Türklerin Musul ve Kerkük'te 169 yıl öncesine dayanan varlığının izleri olan 77 bin 63 tapu kaydı, Tapu ve Kadastro Genel Müdürlüğü arşivlerinde özenle saklanıyor.

Çevre ve Şehircilik Bakanlığına bağlı Tapu ve Kadastro Genel Müdürlüğü Arşiv Dairesi Başkanlığında Musul ve Kerkük'te Osmanlı dönemine ait 1847-1917 yıllarını kapsayan 77 bin 63 tapu kaydı bulunuyor.

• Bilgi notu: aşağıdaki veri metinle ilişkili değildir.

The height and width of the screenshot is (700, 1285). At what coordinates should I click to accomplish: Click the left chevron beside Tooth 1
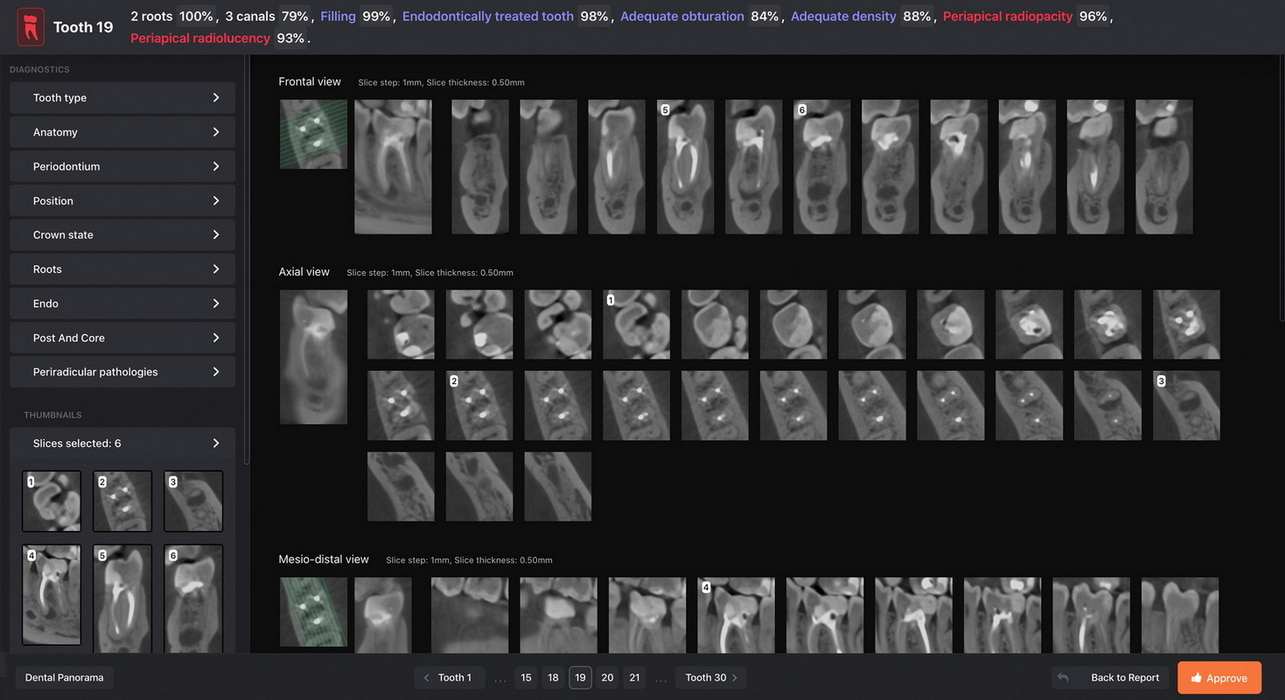426,678
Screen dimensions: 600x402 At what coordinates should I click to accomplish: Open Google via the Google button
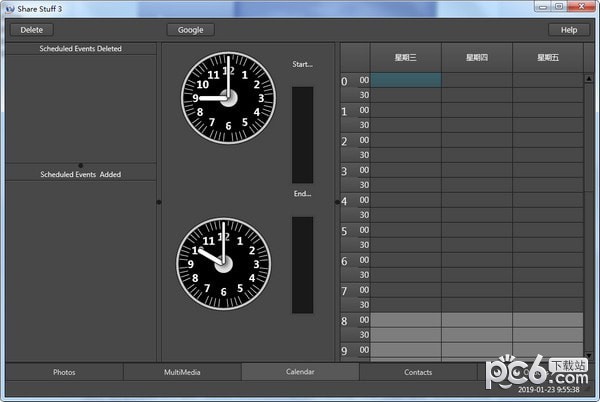190,30
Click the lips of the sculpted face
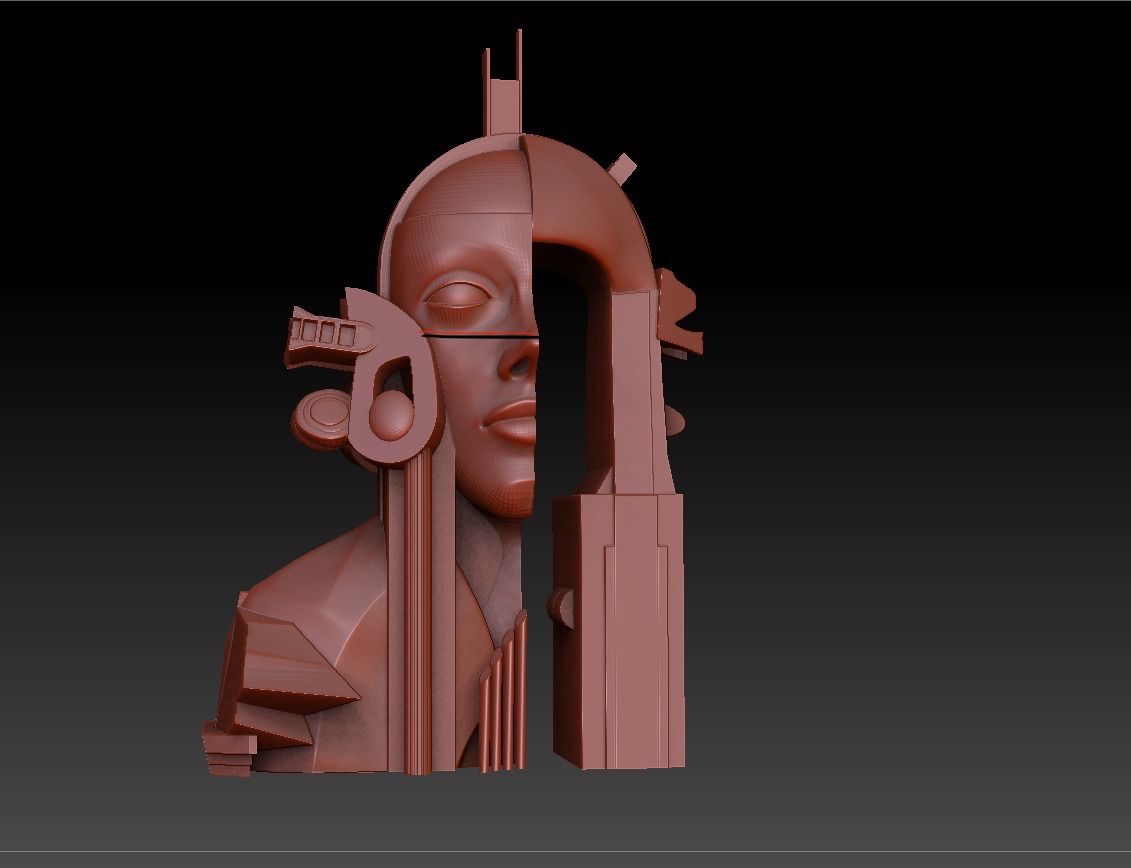This screenshot has width=1131, height=868. [514, 422]

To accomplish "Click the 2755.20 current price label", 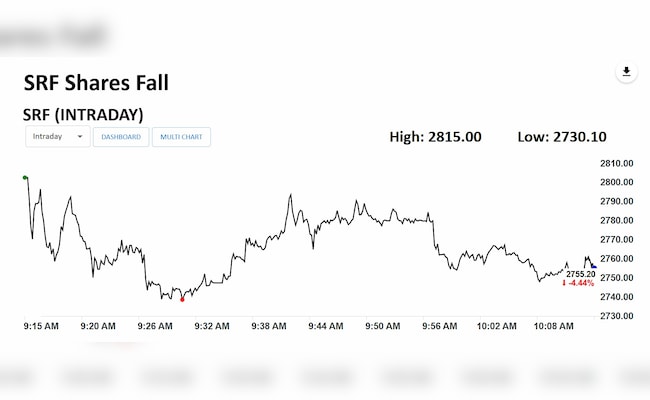I will (x=580, y=274).
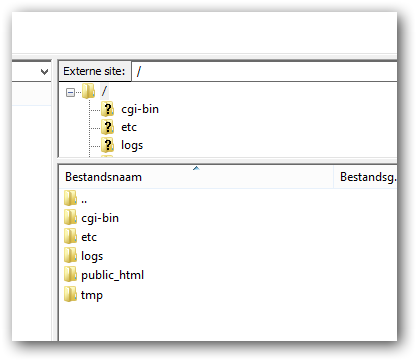Viewport: 417px width, 361px height.
Task: Select the root folder icon in tree
Action: click(x=88, y=91)
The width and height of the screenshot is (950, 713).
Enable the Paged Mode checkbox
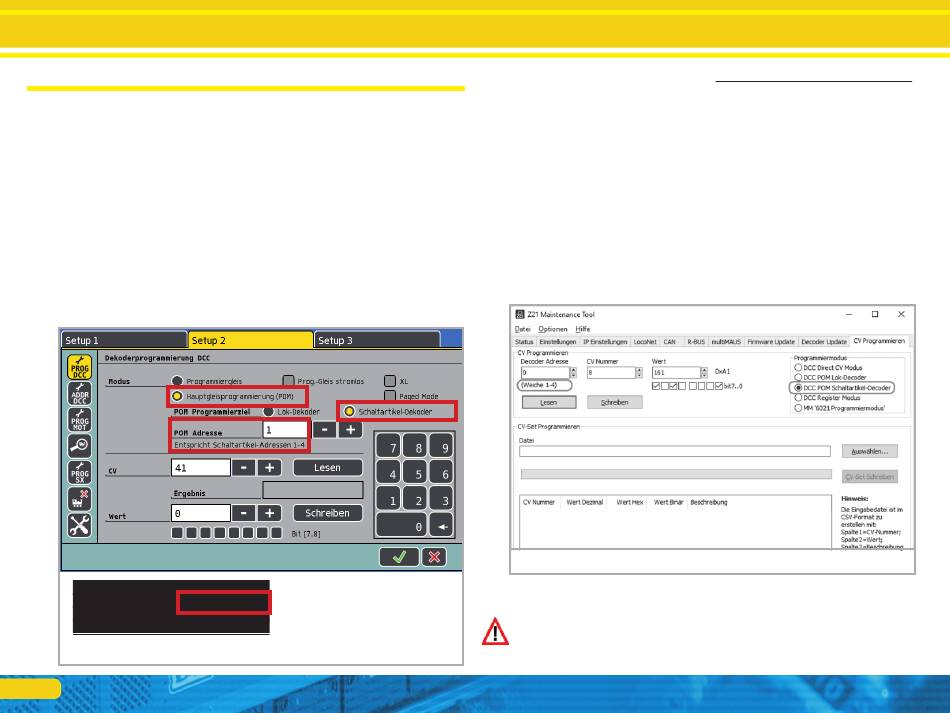[x=391, y=396]
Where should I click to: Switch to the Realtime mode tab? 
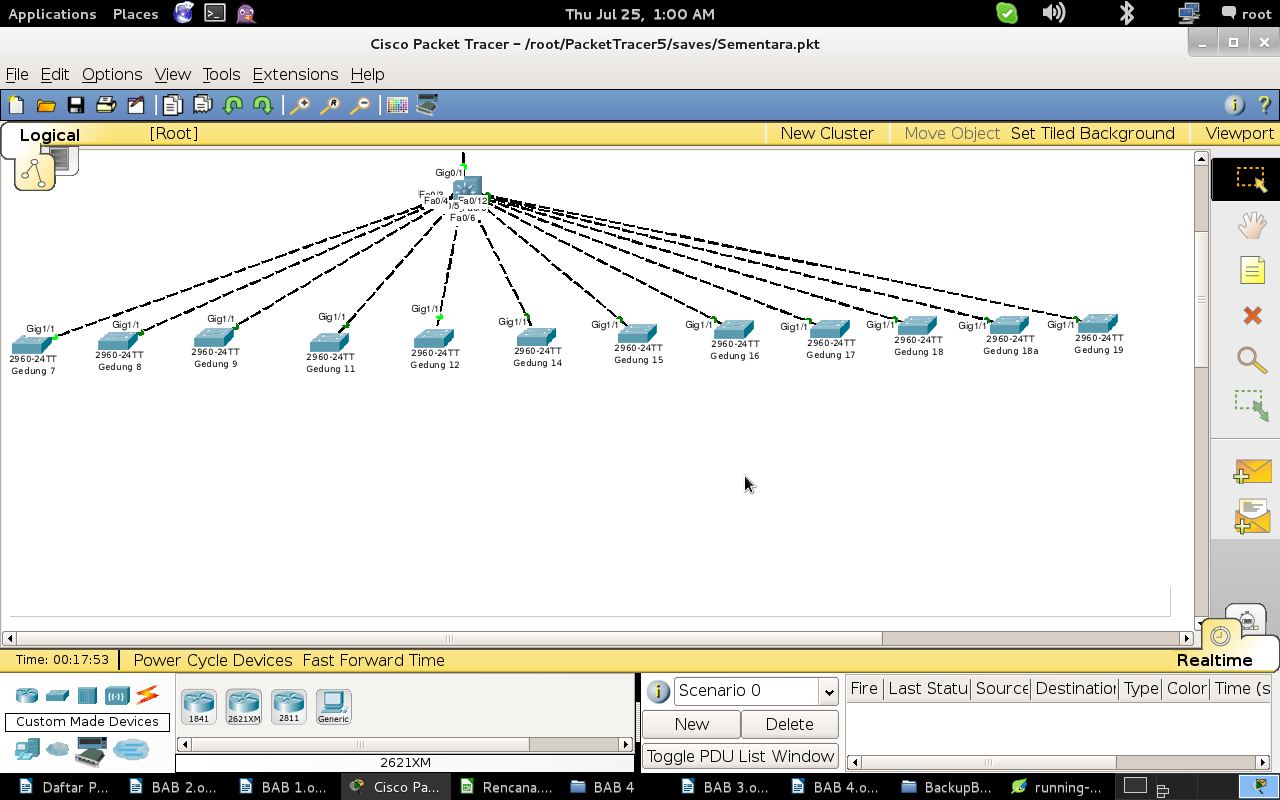pyautogui.click(x=1214, y=660)
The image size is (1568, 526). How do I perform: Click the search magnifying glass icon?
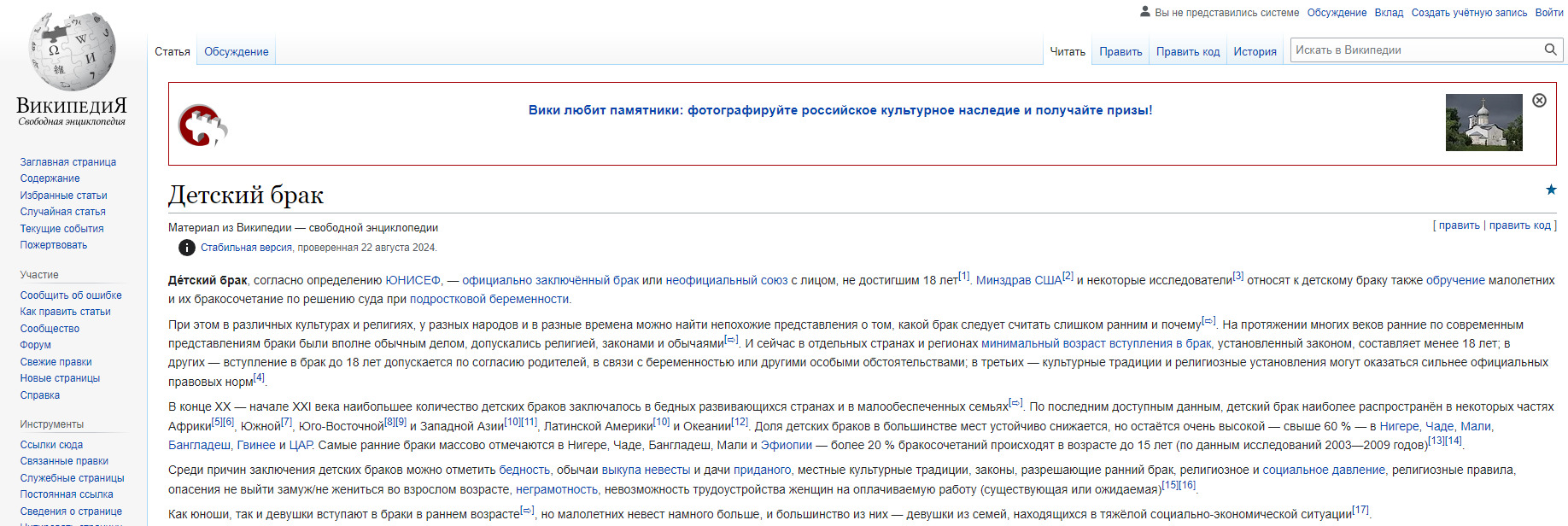(x=1550, y=50)
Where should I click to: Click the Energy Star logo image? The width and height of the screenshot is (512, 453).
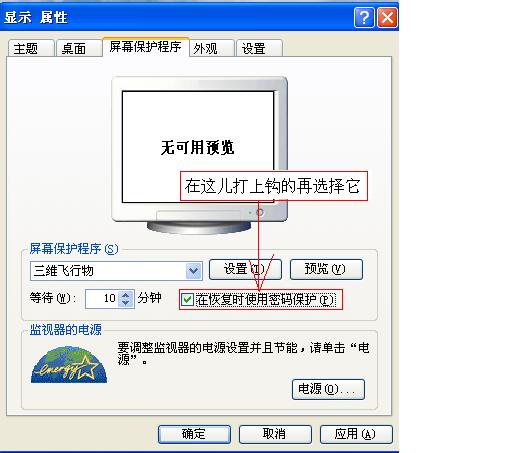(x=69, y=364)
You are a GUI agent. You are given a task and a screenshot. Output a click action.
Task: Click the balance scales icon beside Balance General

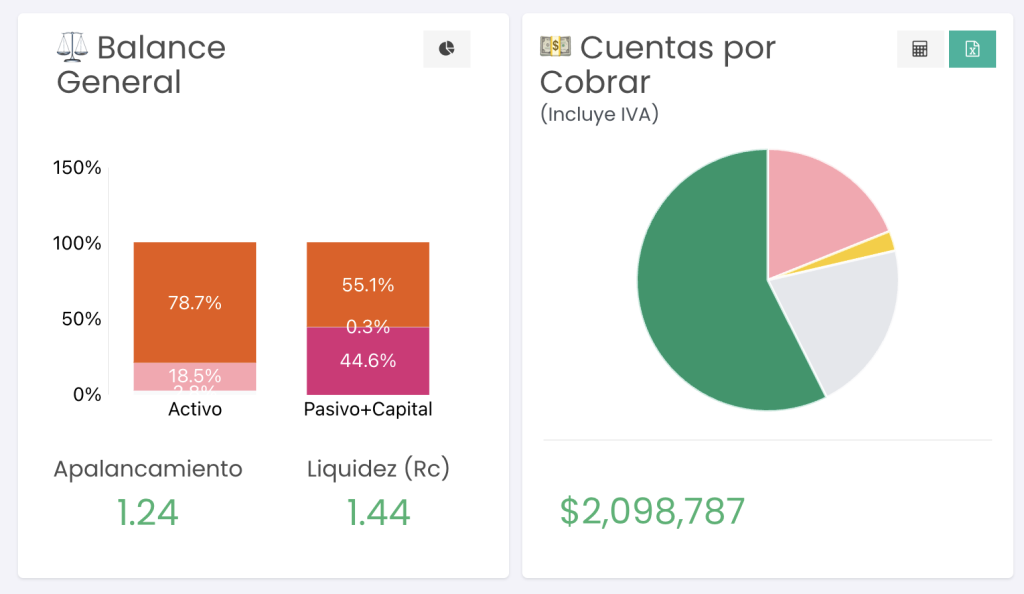[x=72, y=47]
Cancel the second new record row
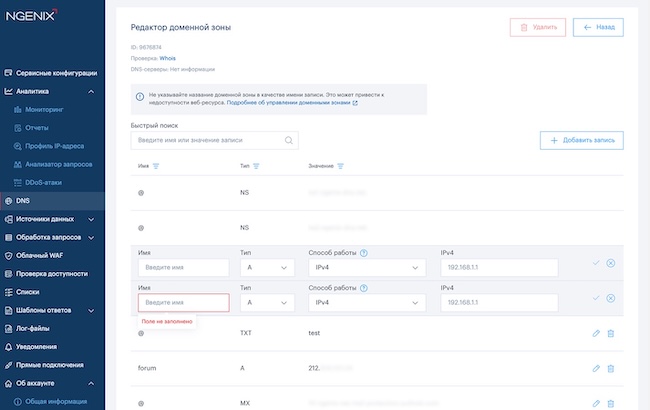The height and width of the screenshot is (410, 650). [x=611, y=298]
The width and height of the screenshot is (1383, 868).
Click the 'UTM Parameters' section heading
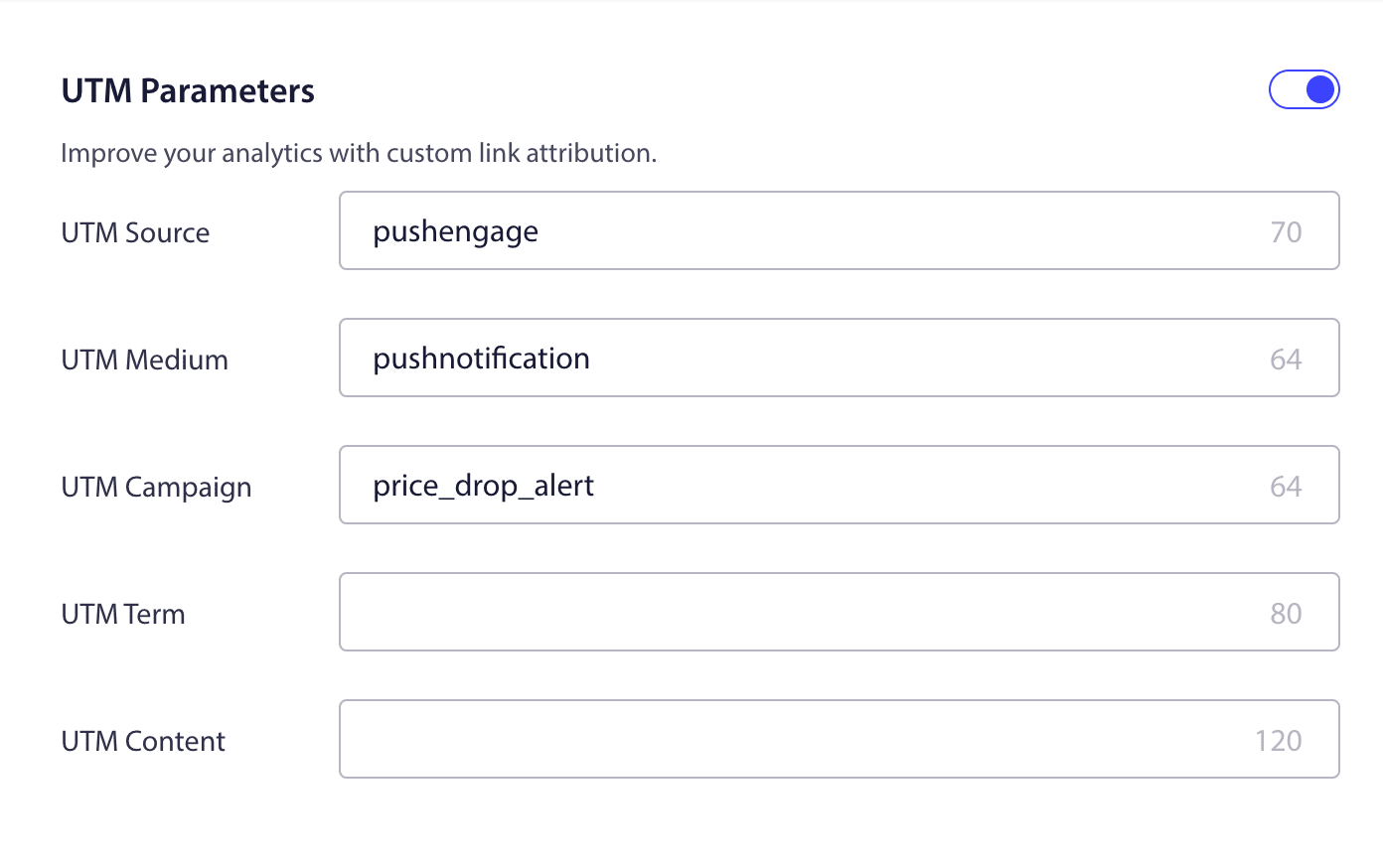[188, 90]
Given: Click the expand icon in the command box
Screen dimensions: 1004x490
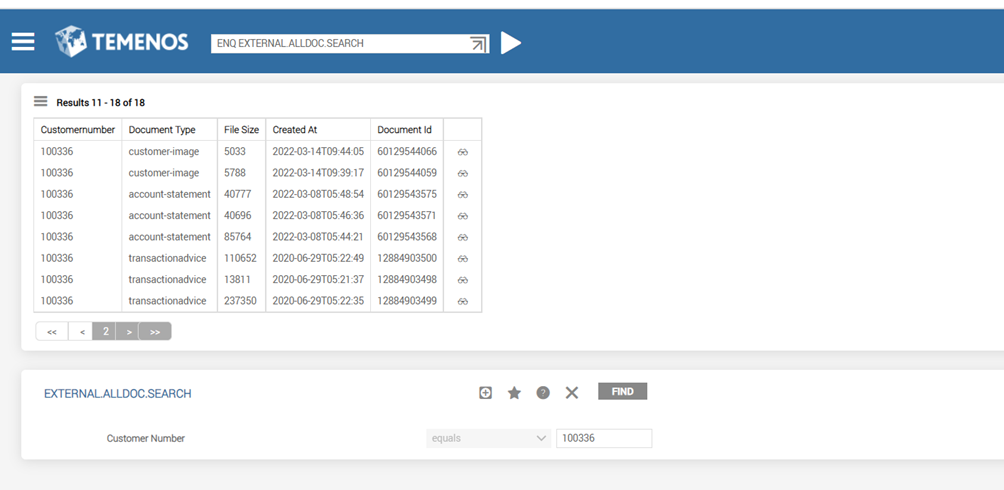Looking at the screenshot, I should [x=478, y=44].
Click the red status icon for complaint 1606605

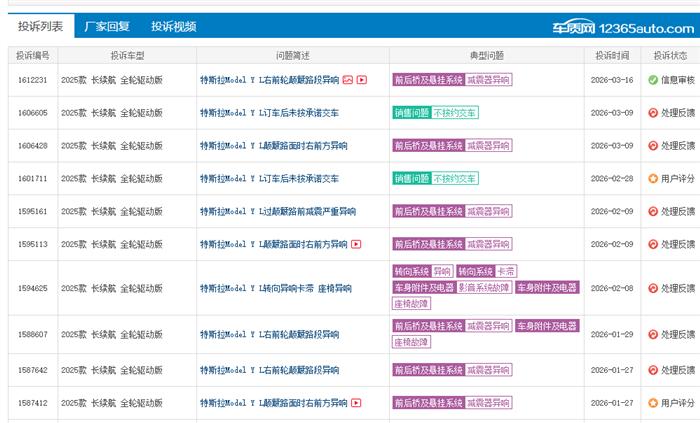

Binlerce tarihi tapu kaydının saklandığı arşiv odasının kapılarını Anadolu Ajansına (AA) açan Arşiv Dairesi Başkanı Zeynel Abidin Türkoğlu, arşivde 1847 öncesi döneme ait Musul'un 87, Kerkük'ün de 96 tapu tahrir defterinin bulunduğunu belirterek, 1847'den sonra yer alan kayıtlara ilişkin ise şu bilgileri verdi:

"Kerkük'ün 1909 yılını ihtiva eden bir adet defteri var. Musul'un ise 51 adet defteri var. Musul'unkiler 1847-1917 yılları arasını kapsıyor. Musul ve Kerkük'e ait zabıt kayıt defterlerinde 77 bin 63 adet tapu kaydı mevcut. Bu kayıtlar 2 nüsha olarak tutulmuş, bir tanesi merkezde bir tanesi de mahallinde kalmıştır. Şu anda mahallinde kalan defterlerin durumunu biz açıkçası bilmiyoruz. Yalnız bizim elimizdeki defterler çok sağlam bir şekilde muhafaza edilmektedir. Bu tapu kayıtları, bizim, oralarda bulunduğumuzun ve zamanında oraların bizlere ait olduğunun, bizim oralarda hak talep etme durumunda olduğumuzun belgelerdir."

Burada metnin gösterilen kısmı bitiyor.